Wirdeier: Ja, es ist derselbe Raum, aber man steigt halt nie in denselben Fluss. Es ist doch ganz anders, denn jetzt ist eine Frau mit am Altar, die auch die Kommunion austeilt. Die Kinder sind lockerer als vor 60-70 Jahren. Es ist ein bisschen ausgelassener als in den 1950er Jahren.

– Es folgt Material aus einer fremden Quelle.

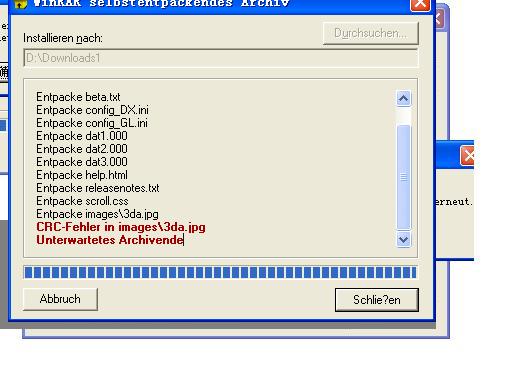Select the 'Entpacke dat1.000' log line
The height and width of the screenshot is (384, 512).
82,136
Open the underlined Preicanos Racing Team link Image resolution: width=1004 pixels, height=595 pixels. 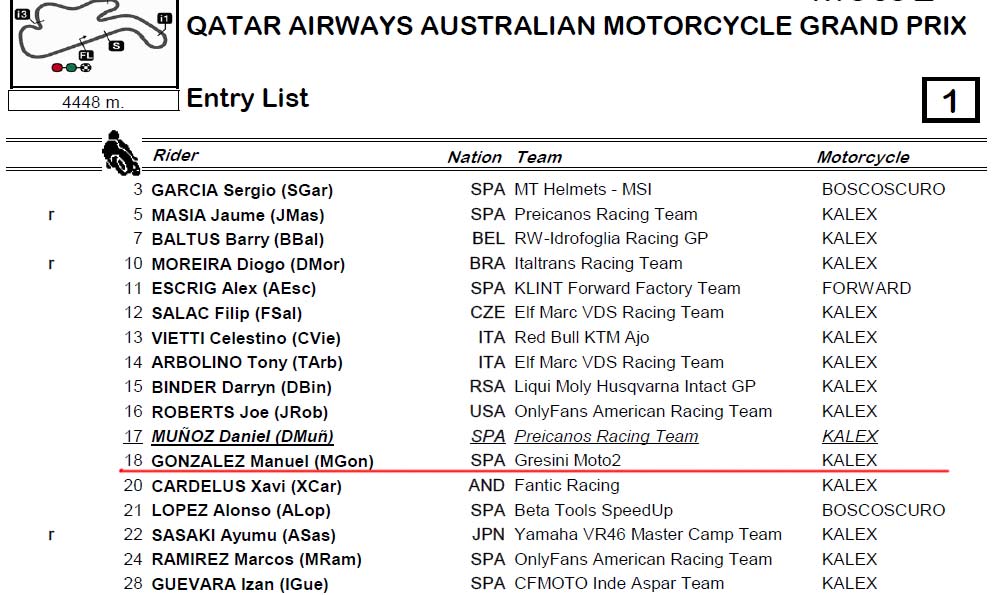coord(606,436)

DOMRADIO.DE: Ihr Buch nimmt sozusagen drei Perspektiven ein, die von Chargesheimer damals, der in der Südstadt fotografiert hat, dann die von Wolfgang Niedecken, der in der Südstadt aufgewachsen ist, Privatfotos und Erinnerungen zur Verfügung stellt und schließlich Ihre eigene. Was möchten Sie mit dem Buch zeigen?

Wirdeier: Ich möchte einfach zeigen, wie sich die Südstadt verändert hat, wie aber auch vieles von damals heute noch sichtbar ist, wenn man genau hinguckt.

DOMRADIO.DE: Was wünschen Sie sich für einen Impuls mit dem Buch?

Wirdeier: Der Einstieg geschieht über die historischen Fotos, die bei den Älteren Erinnerungen hervorrufen. Mit den Bildern kommen die Erinnerungen hoch und auch die Geschichten, die dazu erzählt werden.

Die Jüngeren, die diese Erfahrungen nicht gemacht haben, werden sich dann mehr in meinen Bildern wiederfinden können. Sie haben dann aber die historischen Bilder, um Vergleiche ziehen zu können, wie es früher gewesen ist.

Das Interview führte Hilde Regeniter.